╭──

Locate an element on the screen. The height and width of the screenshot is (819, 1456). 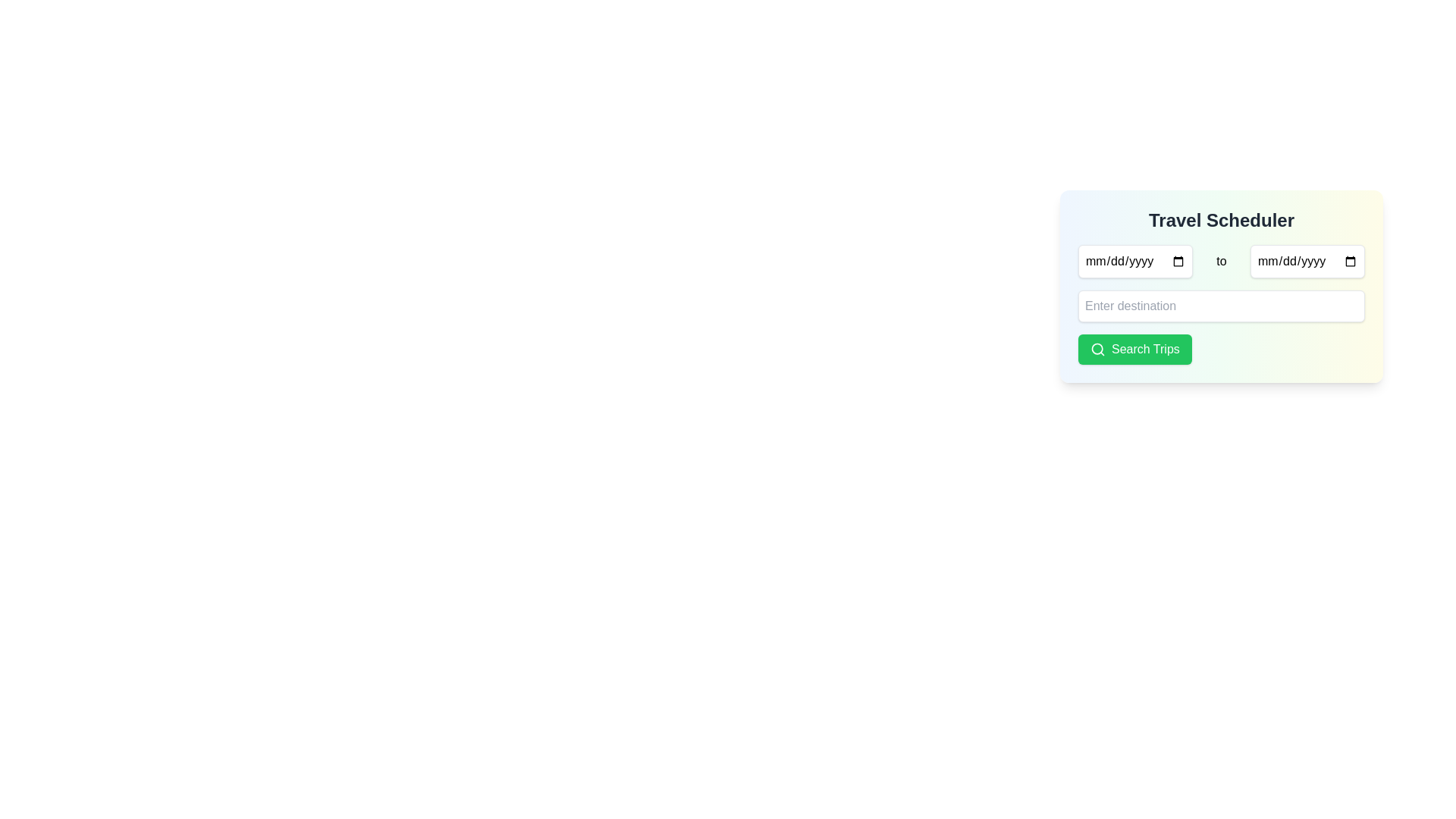
the magnifying glass icon located inside the green button labeled 'Search Trips', positioned towards the left side of the text within the button is located at coordinates (1098, 350).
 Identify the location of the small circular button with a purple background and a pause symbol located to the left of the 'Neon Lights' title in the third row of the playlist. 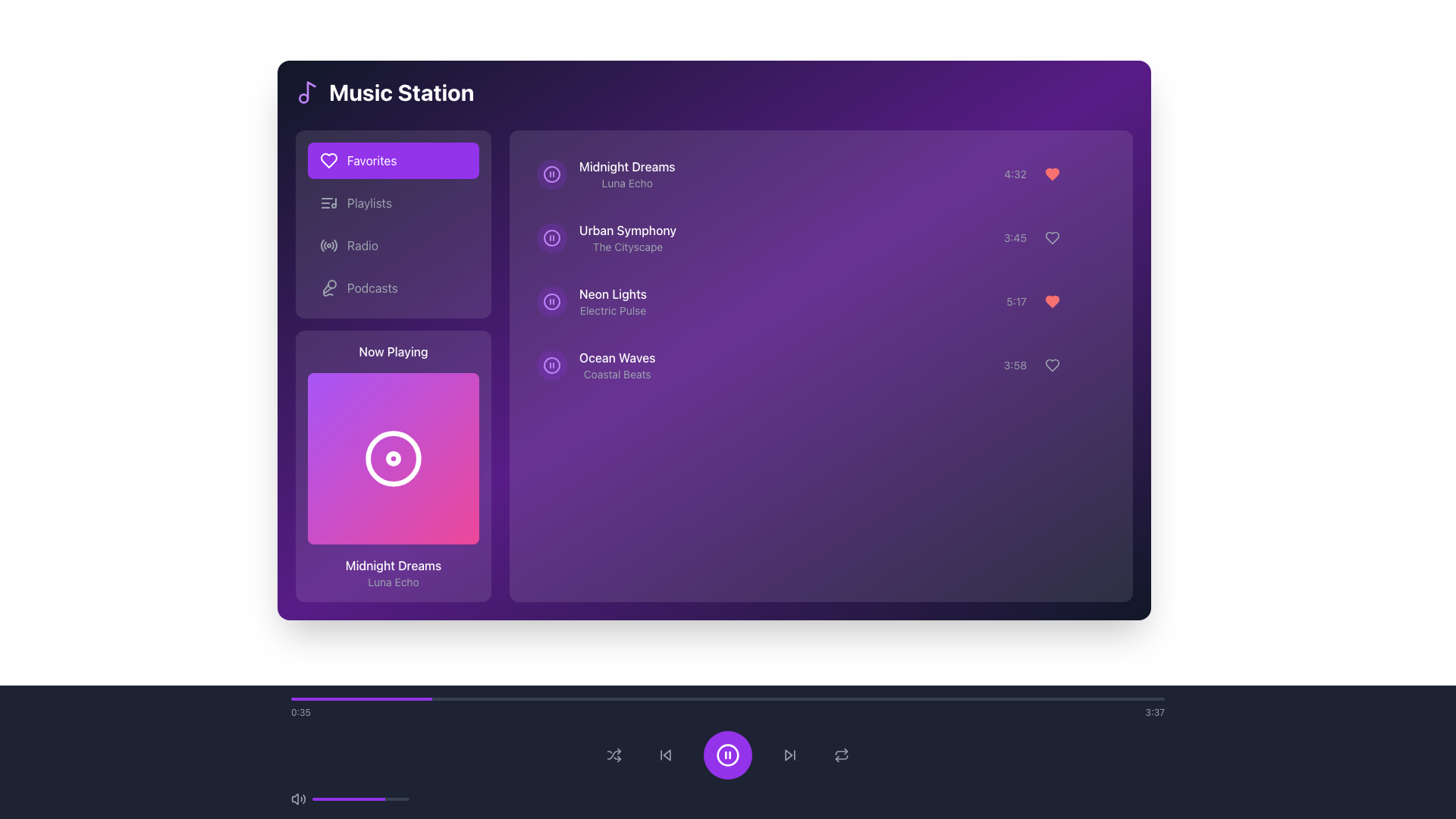
(551, 301).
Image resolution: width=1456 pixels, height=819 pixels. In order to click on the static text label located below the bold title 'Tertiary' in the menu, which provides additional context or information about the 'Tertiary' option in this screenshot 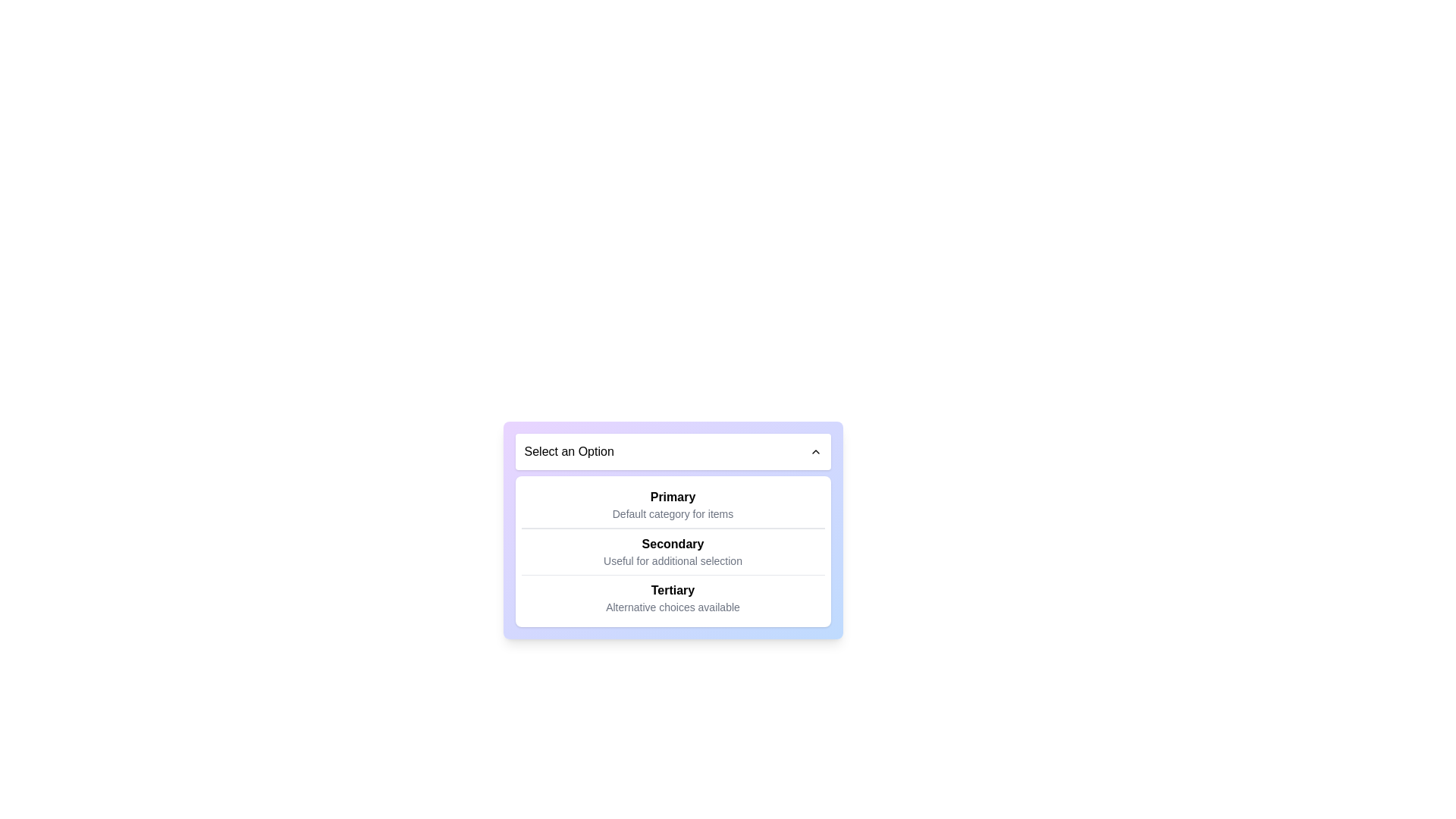, I will do `click(672, 607)`.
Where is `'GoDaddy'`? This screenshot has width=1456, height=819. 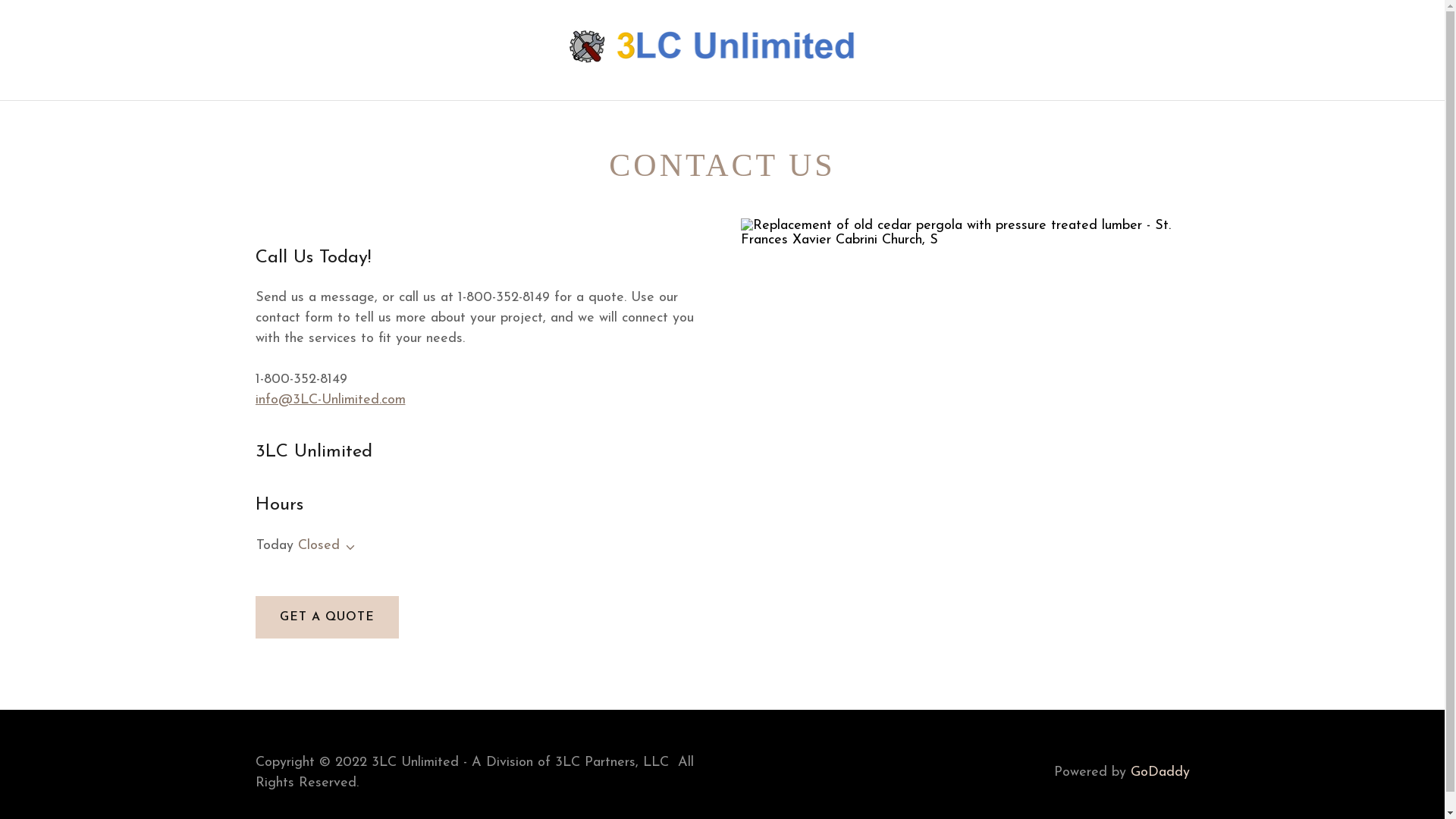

╰──

» Requirements: Rewrite the records from the start up to and including the line with "the magnifying glass", replacing "element" with "item" and leaving everything else as it is. Leave the pictures out.

» Answer to this task:
Locate an item on the screen. The height and width of the screenshot is (819, 1456). 
the magnifying glass icon located inside the green button labeled 'Search Trips', positioned towards the left side of the text within the button is located at coordinates (1098, 350).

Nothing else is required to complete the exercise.